Em “Balada do Covarde”, Limão Rosa aborda de forma direta o tema da vulnerabilidade e da autocrítica. Logo nos versos centrais, a autodeclaração de covardia — “Covarde eu sou, um covarde estende a mão / Procurando quem lhe aprove e escondendo um coração” — revela uma honestidade marcante. A música expõe o desejo de aceitação, ao mesmo tempo em que evidencia o medo de se mostrar por completo. O contexto da canção, reforçado por discussões na web, indica que se trata de um exercício de autocrítica, onde a coragem é vista não apenas como uma virtude, mas como um desafio pessoal difícil de superar. Assim, a luta interna contra a insegurança se torna o verdadeiro foco da narrativa.

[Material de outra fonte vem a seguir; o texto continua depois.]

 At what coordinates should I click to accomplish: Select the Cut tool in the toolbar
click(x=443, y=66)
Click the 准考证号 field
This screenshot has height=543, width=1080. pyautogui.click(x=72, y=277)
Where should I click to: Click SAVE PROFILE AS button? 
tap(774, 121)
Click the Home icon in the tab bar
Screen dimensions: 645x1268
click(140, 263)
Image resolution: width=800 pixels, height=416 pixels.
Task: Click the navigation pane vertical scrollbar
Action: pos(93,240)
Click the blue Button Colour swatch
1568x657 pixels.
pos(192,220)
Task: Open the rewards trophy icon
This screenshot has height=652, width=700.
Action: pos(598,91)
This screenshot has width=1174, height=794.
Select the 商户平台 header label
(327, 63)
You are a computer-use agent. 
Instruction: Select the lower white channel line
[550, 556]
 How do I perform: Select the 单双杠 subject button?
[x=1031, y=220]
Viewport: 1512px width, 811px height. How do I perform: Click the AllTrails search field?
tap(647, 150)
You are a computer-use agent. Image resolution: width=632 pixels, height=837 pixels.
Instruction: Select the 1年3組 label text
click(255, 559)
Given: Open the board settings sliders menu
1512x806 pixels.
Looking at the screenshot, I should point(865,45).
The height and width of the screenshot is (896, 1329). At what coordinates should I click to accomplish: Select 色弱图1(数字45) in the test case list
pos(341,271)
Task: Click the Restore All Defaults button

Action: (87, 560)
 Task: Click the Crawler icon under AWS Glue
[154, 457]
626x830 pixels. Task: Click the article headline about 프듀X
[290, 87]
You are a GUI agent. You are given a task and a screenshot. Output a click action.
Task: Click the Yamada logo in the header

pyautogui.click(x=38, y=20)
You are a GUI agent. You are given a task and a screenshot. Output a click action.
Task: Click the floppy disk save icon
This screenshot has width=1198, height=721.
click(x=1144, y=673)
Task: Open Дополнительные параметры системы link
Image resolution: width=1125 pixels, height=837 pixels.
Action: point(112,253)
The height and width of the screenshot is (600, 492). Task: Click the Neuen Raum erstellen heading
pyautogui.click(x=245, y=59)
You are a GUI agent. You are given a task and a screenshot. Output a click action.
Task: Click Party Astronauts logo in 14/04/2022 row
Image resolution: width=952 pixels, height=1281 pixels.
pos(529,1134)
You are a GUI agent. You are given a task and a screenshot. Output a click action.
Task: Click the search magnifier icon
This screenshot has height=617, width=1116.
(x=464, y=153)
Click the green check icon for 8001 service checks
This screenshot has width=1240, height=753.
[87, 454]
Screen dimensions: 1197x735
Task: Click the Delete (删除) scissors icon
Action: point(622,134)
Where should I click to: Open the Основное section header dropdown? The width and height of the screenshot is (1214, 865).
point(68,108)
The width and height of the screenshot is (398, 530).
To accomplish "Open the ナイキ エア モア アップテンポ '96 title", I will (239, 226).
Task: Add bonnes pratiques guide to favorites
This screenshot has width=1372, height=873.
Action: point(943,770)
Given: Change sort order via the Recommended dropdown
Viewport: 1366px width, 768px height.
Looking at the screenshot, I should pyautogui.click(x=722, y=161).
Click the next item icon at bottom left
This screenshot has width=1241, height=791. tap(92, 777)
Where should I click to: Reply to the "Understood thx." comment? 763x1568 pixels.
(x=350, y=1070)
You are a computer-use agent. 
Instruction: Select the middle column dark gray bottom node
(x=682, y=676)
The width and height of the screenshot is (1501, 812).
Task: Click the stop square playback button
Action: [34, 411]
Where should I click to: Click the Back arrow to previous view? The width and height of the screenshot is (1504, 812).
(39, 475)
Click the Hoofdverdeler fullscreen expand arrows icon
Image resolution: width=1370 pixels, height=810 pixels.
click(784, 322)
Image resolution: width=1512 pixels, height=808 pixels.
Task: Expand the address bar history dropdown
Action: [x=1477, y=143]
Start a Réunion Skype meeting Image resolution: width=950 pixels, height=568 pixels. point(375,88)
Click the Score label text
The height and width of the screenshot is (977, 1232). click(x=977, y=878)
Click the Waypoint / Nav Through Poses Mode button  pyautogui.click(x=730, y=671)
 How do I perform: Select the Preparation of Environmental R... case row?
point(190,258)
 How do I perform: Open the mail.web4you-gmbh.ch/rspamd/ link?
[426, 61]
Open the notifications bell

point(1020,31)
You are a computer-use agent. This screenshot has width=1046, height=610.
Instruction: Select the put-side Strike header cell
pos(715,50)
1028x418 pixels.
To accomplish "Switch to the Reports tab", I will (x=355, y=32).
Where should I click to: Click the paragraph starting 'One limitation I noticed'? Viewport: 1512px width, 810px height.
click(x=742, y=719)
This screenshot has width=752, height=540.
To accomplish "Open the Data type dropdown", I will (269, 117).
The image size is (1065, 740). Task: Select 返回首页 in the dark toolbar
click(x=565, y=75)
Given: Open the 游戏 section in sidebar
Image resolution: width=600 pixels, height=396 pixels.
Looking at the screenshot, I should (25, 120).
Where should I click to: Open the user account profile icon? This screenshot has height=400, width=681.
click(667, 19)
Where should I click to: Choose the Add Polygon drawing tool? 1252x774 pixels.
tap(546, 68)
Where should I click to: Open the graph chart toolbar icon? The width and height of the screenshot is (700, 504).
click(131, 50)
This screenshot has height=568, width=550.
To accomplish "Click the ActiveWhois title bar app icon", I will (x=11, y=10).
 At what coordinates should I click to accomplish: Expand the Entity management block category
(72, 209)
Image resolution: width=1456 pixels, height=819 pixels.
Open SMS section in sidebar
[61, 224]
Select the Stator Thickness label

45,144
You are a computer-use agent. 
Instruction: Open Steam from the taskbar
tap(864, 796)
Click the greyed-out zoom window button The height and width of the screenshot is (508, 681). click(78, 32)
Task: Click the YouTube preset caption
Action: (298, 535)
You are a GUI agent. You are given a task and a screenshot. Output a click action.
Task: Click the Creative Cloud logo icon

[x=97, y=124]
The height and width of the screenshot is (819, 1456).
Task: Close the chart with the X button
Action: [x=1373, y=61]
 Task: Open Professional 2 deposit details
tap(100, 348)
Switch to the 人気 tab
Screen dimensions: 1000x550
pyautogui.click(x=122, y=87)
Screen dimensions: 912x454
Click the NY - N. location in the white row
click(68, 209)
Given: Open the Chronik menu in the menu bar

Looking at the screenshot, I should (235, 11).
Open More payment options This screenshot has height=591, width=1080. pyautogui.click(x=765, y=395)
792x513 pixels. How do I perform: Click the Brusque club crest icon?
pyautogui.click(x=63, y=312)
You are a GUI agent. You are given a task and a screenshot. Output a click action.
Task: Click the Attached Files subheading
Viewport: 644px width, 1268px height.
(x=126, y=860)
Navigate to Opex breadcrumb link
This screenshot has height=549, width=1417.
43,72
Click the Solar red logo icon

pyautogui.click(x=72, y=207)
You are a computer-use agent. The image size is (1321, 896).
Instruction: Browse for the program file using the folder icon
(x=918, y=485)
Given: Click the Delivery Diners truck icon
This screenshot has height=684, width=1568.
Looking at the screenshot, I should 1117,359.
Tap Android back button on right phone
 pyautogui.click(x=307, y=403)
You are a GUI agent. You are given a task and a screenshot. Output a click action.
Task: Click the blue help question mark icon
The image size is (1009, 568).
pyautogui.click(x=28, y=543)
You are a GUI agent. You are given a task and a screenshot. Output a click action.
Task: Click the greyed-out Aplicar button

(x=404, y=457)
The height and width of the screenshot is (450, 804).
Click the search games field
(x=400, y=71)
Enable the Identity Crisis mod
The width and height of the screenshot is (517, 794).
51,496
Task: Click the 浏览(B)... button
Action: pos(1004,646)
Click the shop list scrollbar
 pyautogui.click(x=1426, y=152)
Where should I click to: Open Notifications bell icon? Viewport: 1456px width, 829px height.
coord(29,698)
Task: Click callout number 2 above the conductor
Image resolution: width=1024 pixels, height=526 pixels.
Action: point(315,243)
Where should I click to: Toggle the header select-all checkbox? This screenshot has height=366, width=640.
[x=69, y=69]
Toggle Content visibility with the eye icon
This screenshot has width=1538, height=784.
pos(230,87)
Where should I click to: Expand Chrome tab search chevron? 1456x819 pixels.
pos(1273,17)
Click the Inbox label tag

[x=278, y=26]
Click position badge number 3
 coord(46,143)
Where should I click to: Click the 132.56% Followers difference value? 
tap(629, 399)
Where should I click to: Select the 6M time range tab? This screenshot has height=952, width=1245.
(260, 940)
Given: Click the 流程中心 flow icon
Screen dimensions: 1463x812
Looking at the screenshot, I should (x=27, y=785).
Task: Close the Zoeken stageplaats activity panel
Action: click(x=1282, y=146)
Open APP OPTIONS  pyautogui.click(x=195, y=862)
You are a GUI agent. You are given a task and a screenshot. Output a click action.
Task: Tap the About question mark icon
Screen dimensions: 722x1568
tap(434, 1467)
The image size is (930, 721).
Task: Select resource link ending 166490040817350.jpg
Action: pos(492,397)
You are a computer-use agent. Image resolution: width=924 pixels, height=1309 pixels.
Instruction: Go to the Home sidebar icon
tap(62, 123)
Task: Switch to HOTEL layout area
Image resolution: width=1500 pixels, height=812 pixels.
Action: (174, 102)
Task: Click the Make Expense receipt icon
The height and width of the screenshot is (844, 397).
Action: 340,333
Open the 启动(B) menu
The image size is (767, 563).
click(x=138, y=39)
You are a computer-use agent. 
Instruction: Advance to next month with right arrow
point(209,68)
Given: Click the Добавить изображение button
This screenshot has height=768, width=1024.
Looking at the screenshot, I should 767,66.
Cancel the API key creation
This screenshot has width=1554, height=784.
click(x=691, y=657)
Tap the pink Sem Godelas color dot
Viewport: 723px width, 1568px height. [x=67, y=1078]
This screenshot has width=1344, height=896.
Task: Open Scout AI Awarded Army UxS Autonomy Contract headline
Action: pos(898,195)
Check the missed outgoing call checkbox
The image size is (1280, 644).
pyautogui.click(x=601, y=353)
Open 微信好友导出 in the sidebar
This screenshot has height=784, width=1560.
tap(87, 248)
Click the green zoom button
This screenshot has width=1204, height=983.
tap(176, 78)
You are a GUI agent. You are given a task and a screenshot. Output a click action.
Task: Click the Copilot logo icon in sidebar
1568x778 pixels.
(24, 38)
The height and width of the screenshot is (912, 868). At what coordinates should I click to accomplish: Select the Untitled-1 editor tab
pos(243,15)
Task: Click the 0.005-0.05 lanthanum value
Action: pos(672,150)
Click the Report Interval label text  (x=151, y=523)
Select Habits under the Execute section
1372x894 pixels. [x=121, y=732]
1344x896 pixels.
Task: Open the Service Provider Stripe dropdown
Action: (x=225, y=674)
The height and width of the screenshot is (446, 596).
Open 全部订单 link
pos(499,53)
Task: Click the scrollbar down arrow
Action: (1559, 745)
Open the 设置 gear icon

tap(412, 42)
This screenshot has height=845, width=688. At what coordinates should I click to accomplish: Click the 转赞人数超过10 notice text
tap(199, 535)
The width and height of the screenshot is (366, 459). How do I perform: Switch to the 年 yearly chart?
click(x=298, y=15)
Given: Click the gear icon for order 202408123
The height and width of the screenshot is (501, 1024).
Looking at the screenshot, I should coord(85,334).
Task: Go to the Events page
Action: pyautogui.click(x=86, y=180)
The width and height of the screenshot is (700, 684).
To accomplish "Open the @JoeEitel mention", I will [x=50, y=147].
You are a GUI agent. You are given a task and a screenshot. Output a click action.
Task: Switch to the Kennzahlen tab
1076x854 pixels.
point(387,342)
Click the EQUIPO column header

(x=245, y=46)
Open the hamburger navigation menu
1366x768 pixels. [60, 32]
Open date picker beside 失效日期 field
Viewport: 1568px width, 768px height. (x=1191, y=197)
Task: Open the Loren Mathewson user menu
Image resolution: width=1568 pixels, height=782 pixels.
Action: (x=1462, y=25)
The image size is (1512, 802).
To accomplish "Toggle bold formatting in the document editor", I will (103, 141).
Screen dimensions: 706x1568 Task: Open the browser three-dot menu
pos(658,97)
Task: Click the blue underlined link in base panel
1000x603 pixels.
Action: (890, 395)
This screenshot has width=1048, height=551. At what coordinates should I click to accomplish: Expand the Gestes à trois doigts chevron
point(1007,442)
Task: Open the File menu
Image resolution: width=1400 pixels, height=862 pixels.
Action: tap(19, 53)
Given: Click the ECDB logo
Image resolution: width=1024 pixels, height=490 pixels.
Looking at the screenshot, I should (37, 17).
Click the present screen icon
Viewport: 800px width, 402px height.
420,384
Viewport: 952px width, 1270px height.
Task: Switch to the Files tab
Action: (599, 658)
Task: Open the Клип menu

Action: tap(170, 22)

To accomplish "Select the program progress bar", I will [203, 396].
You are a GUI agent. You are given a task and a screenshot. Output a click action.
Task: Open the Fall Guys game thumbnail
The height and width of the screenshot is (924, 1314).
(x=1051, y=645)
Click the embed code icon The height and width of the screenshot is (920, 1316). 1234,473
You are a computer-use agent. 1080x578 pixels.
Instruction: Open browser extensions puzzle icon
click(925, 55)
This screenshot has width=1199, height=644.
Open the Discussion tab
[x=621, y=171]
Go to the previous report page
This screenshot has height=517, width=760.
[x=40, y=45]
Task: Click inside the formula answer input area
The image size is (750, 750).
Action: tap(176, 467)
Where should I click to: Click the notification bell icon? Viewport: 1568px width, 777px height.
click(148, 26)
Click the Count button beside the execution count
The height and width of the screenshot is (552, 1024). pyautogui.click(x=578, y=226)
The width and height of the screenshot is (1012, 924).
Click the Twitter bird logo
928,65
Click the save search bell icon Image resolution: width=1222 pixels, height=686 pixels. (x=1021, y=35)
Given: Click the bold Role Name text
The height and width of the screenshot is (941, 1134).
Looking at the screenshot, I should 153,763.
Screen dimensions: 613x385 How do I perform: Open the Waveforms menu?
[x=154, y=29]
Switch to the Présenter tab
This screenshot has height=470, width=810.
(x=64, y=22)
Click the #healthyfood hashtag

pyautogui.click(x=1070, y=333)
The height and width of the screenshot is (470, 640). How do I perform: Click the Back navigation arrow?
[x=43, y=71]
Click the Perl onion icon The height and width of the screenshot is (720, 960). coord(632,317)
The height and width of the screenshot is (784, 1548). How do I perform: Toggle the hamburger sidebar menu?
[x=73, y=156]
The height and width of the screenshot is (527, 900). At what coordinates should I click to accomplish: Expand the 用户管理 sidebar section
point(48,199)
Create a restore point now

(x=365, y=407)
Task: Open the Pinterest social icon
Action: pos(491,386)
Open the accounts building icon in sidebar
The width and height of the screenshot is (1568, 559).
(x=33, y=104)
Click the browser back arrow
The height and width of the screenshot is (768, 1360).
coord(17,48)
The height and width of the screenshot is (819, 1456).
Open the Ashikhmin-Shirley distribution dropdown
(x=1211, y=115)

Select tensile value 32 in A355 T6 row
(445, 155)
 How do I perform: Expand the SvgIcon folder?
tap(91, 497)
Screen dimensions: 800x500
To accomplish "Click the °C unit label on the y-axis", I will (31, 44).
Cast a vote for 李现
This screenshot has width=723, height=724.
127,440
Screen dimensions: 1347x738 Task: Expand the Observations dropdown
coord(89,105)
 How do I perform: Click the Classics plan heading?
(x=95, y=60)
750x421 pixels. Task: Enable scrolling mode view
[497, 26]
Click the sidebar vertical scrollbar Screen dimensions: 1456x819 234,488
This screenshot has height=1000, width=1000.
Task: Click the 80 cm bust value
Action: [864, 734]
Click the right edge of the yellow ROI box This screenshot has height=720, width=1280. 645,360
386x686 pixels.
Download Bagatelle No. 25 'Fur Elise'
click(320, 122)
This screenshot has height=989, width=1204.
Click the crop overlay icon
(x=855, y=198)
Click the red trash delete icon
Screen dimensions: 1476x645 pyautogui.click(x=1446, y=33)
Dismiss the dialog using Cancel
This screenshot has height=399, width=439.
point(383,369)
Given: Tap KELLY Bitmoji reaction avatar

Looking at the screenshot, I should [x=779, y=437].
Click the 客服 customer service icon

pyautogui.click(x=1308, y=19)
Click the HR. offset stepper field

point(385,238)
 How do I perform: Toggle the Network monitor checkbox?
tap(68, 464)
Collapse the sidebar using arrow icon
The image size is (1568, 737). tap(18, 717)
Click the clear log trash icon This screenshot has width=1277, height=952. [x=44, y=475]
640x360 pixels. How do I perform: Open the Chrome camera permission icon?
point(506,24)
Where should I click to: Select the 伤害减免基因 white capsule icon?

A metáfora do “passarinho solto ao chão” ganha destaque ao simbolizar a sensação de estar perdido e distante do conforto representado pelo “ninho lá no alto”. Essa imagem reforça o sentimento de indecisão e a distância entre o ideal e a realidade. Ao longo da letra, a repetição do reconhecimento das próprias falhas e do medo de não corresponder às expectativas mostra que a música trata da aceitação das limitações pessoais e da dificuldade de se perdoar. “Balada do Covarde” transforma a vulnerabilidade em tema central, convidando o ouvinte a refletir sobre suas próprias inseguranças e sobre a coragem necessária para enfrentá-las.
O significado desta letra foi gerado automaticamente.